How the Literary System Really Works

preppy girls II


There was an interesting article by Zach Schonfeld posted at Newsweek recently– necessary background on author/producer/media personality Lena Dunham and how she came to obtain such a large cultural profile:

The article is important, because it shows New York media, in the form of the New York Times, designating a young individual from a privileged background as worthy of extensive coverage.

The reason I say “literary system” and not “publishing system” in the title of this post is because the Big Five publishing conglomerates are only part of the equation. What gives them their clout is their relationship with the major organs of traditional media.

We’ve seen advocates for legacy publishing such as Laura Miller at Salon, Evan Hughes at Slate, and Alex Shephard of Melville House paint quite a rosy picture of how beneficial the Big Five are to writers. To quote from a much-circulated Authors United letter, “Publishers provide venture capital for ideas.” Alex Shephard in particular stresses this. The Amazon versus Hachette debate “is about the future of ideas.” In his essays he uses the words “quality” and “literature” over and over when referring to Big Five activities. The Lena Dunham memoir, narcissistic and trivial, for which she received an advance of $3.7 million, blows this argument out of the water. The “future of ideas”? Really?
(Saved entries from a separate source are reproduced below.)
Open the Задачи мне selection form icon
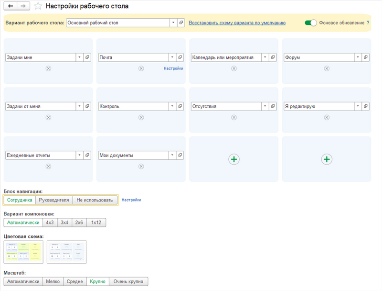The image size is (382, 291). [87, 57]
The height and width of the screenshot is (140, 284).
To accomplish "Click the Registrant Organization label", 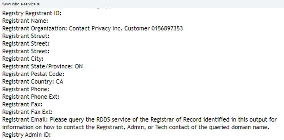I will click(35, 28).

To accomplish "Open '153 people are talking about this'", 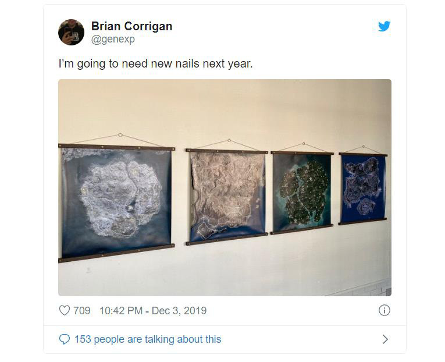I will point(148,339).
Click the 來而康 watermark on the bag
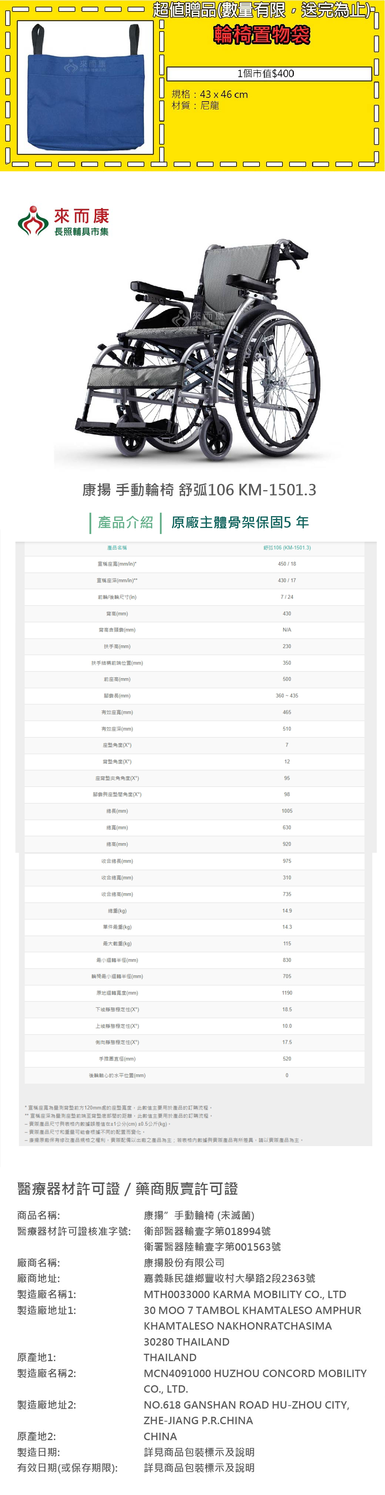 (x=86, y=65)
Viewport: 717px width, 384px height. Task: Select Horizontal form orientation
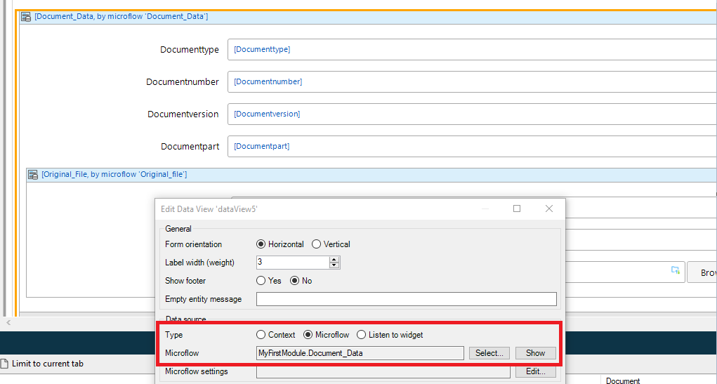pyautogui.click(x=261, y=244)
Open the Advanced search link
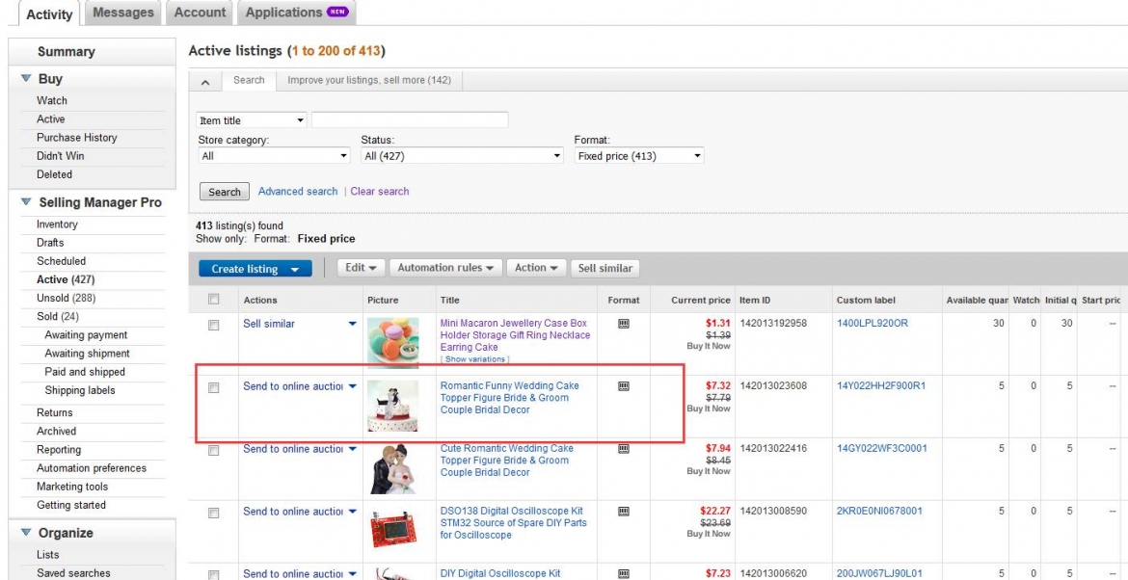 [x=298, y=192]
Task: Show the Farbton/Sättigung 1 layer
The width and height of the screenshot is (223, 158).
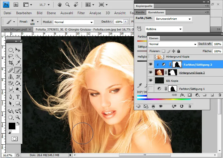Action: (151, 89)
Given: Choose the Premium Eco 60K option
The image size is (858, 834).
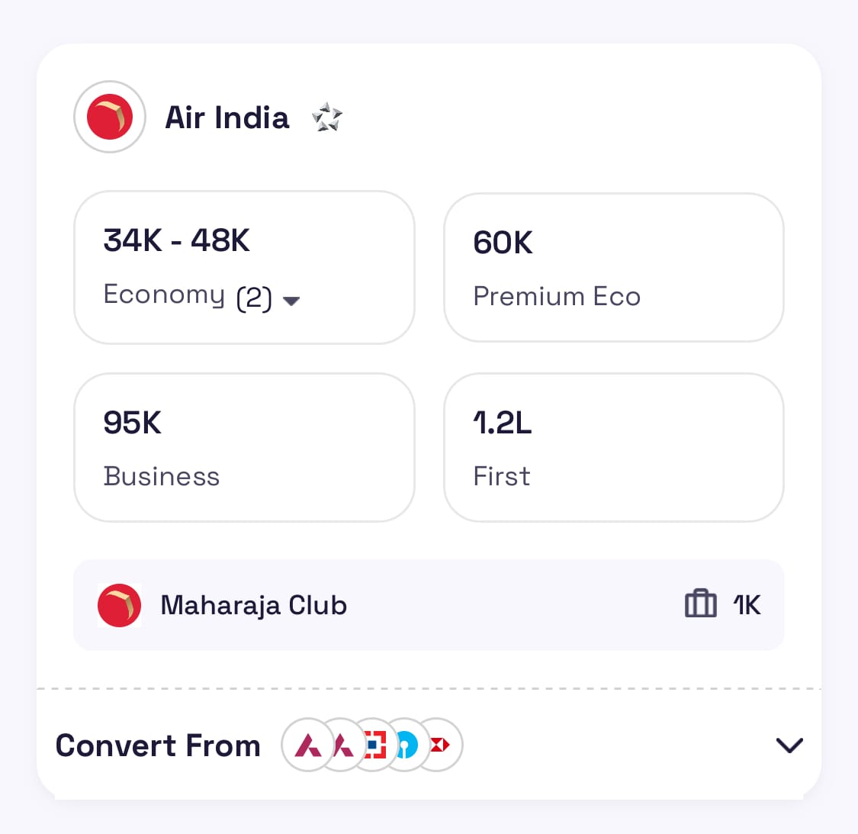Looking at the screenshot, I should pyautogui.click(x=613, y=267).
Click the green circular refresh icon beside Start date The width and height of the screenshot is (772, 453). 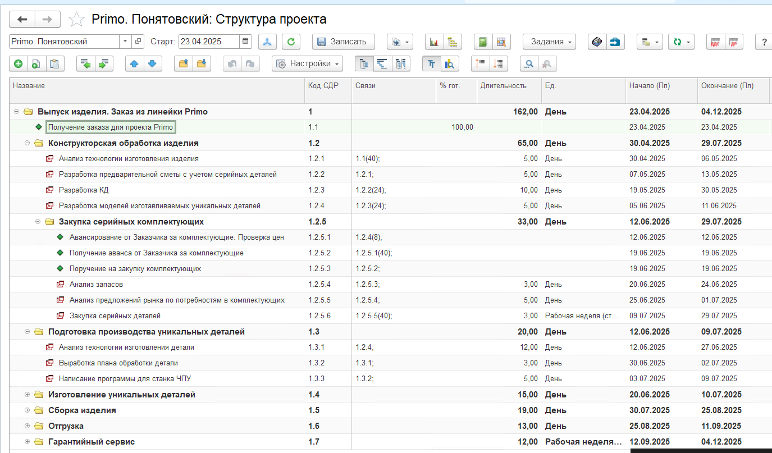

We see the Big Five and/or their New York media colleagues not only accepting writers from a fairly narrow pool– often well-connected Ivy Leaguers (Evan Hughes for instance), but in the case of Lena Dunham, actively seeking them out.

At minimum, Lena Dunham’s memoir, and the amount of venture capital invested in it, is no argument for quality, for literature, nor for the Big Five publishers. Nor for “old literary media.”